Mentre si avvicina la scadenza del 30 aprile 2026 per l’adesione alla nuova Rottamazione-Quinquies (Legge n. 199/2025), esplode la polemica su una vistosa disparità di trattamento contenuta nella norma. Se da un lato la nuova sanatoria estende il raggio d’azione ai carichi affidati alla riscossione fino al 31 dicembre 2023 e concede una dilazione record di 9 anni (54 rate), dall’altro sbarra la strada proprio a chi ha dimostrato maggiore senso civico.

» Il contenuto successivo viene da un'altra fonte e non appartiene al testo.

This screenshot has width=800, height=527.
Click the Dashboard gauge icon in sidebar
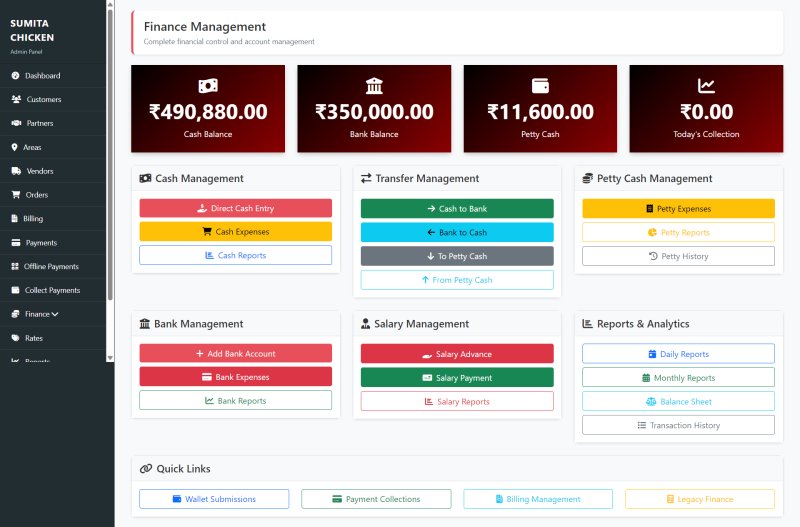16,76
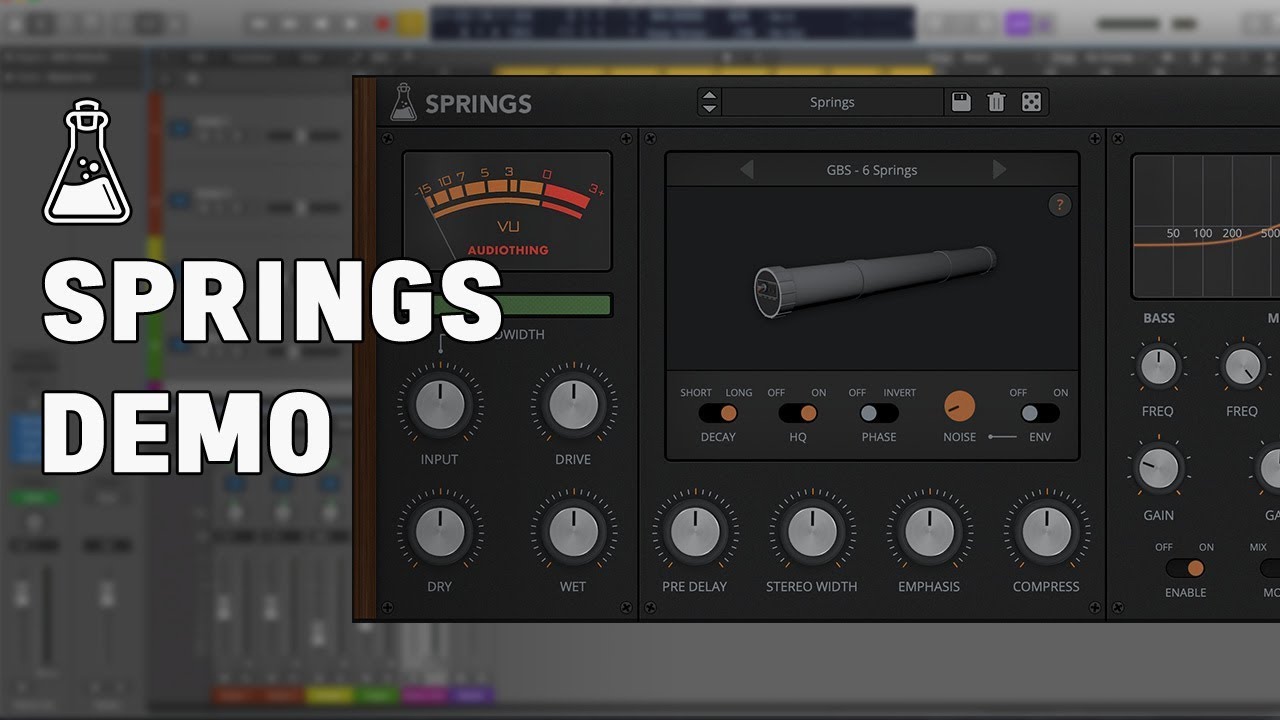Image resolution: width=1280 pixels, height=720 pixels.
Task: Click the orange NOISE knob
Action: 959,406
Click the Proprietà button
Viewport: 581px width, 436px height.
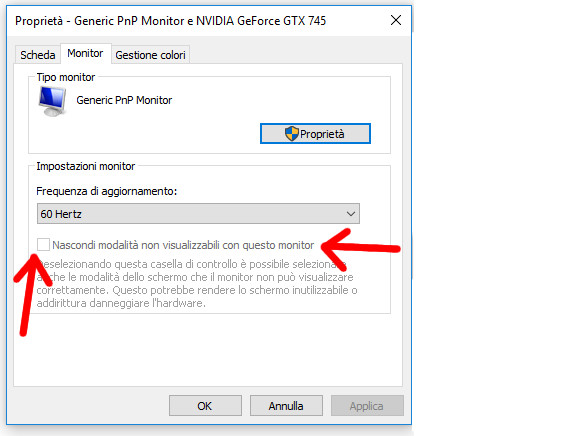(x=315, y=134)
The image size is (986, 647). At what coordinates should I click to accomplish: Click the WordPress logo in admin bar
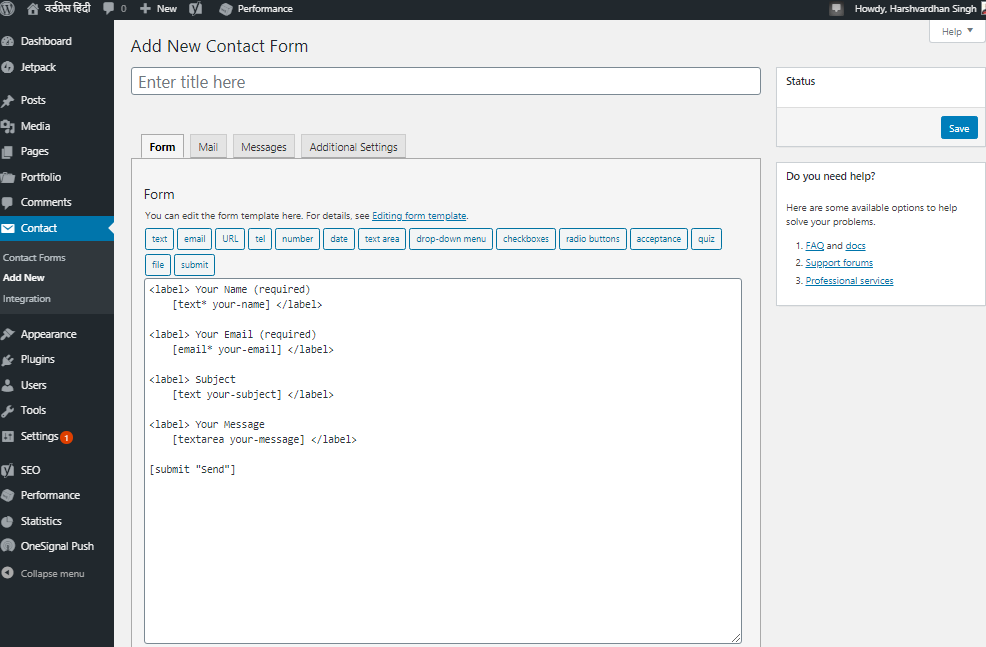point(8,8)
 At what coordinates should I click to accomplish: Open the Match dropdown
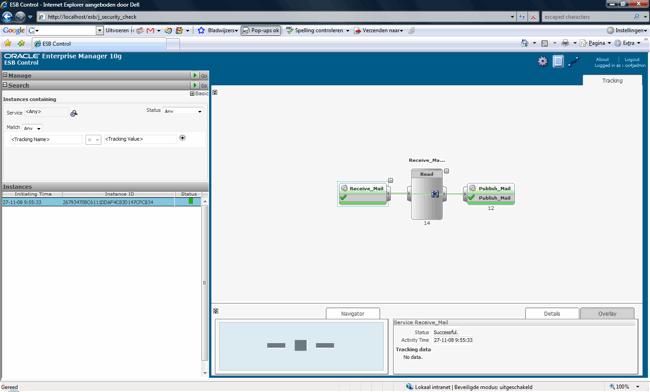pyautogui.click(x=32, y=128)
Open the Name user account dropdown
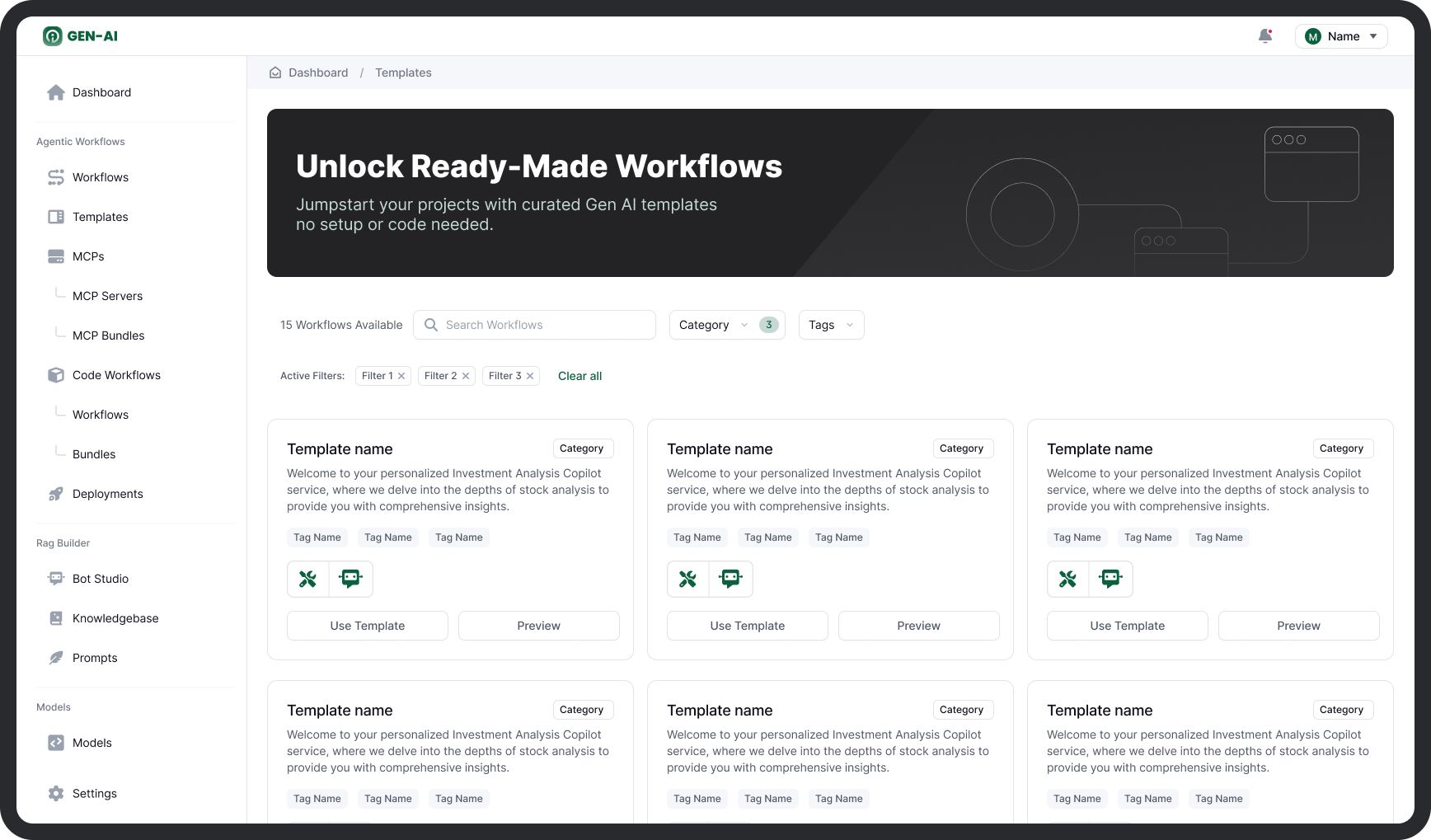 point(1341,36)
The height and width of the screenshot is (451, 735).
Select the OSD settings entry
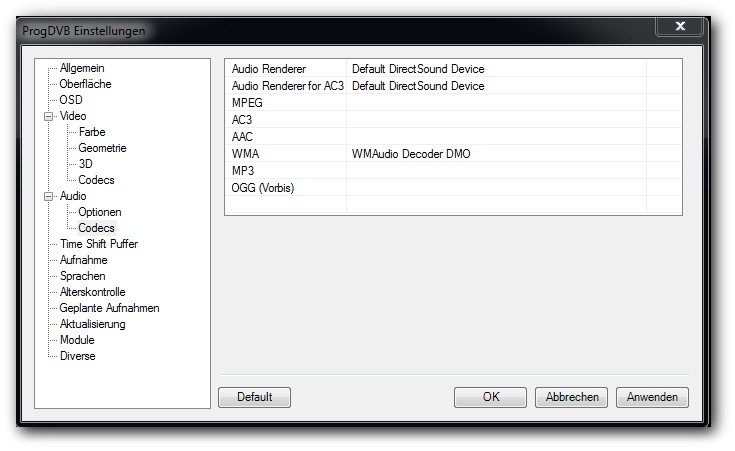click(x=70, y=100)
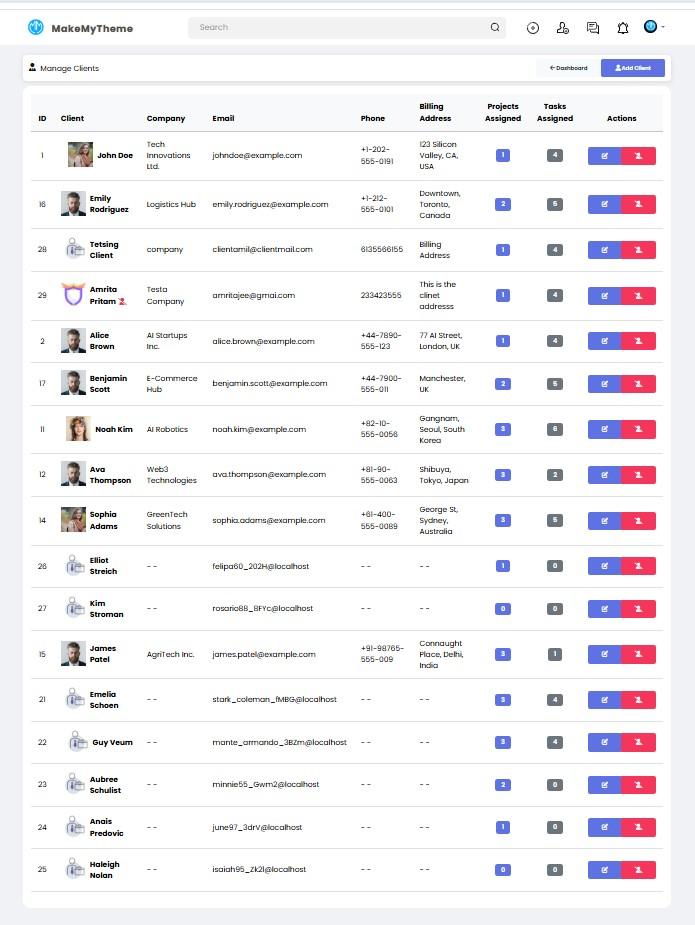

Il paradosso dei “pagatori zelanti”
Il nodo della questione è l’esclusione dai nuovi benefici per chi è in regola con i versamenti della Rottamazione-Quater. Questi contribuenti sono attualmente costretti a sostenere rate molto più pesanti, poiché il vecchio piano prevedeva un ammortamento massimo di soli 5 anni.
Il paradosso è servito: chi ha onorato i propri impegni con enormi sacrifici resta incastrato in un piano breve e oneroso, mentre chi è decaduto per irregolarità o non ha mai pagato può ora “saltare sul treno” della Quinquies, godendo di una rateizzazione quasi doppia. Una dinamica che, di fatto, sembra premiare la morosità a discapito della correttezza.
Lo spettro dei rincari: Hormuz e i cicloni mettono in ginocchio il Sud
L’istanza per una modifica legislativa non è solo una questione di equità, ma una necessità dettata dalle emergenze geopolitiche e climatiche che stanno travolgendo il 2026:
- Crisi energetica: Il recente inasprimento del conflitto con l’Iran e la conseguente chiusura dello Stretto di Hormuz stanno già provocando un’impennata dei prezzi di gas e petrolio. Questo si tradurrà inevitabilmente in bollette record e costi insostenibili per trasporti e generi alimentari.
- Emergenza climatica: Regioni come Sicilia, Calabria e Sardegna sono ancora alle prese con i danni devastanti degli ultimi cicloni, che hanno messo in ginocchio il tessuto produttivo locale.
In questo scenario, chiedere che i carichi della Quater possano essere “travasati” nella Quinquies — permettendo alle imprese di spalmare il debito in 9 anni — non è un favore, ma una misura di sopravvivenza.
Muro di gomma in Commissione
Nonostante il pressing, dal Ministero dell’Economia non arrivano segnali di apertura. Il Ministro Giorgetti mantiene una linea rigorista e tutti gli emendamenti proposti finora per correggere questa stortura sono stati bocciati in Commissione.
Resta l’amaro in bocca per una norma che, se non corretta in corsa, finirà per ignorare le difficoltà di chi ha provato, nonostante tutto, a restare in regola con lo Stato.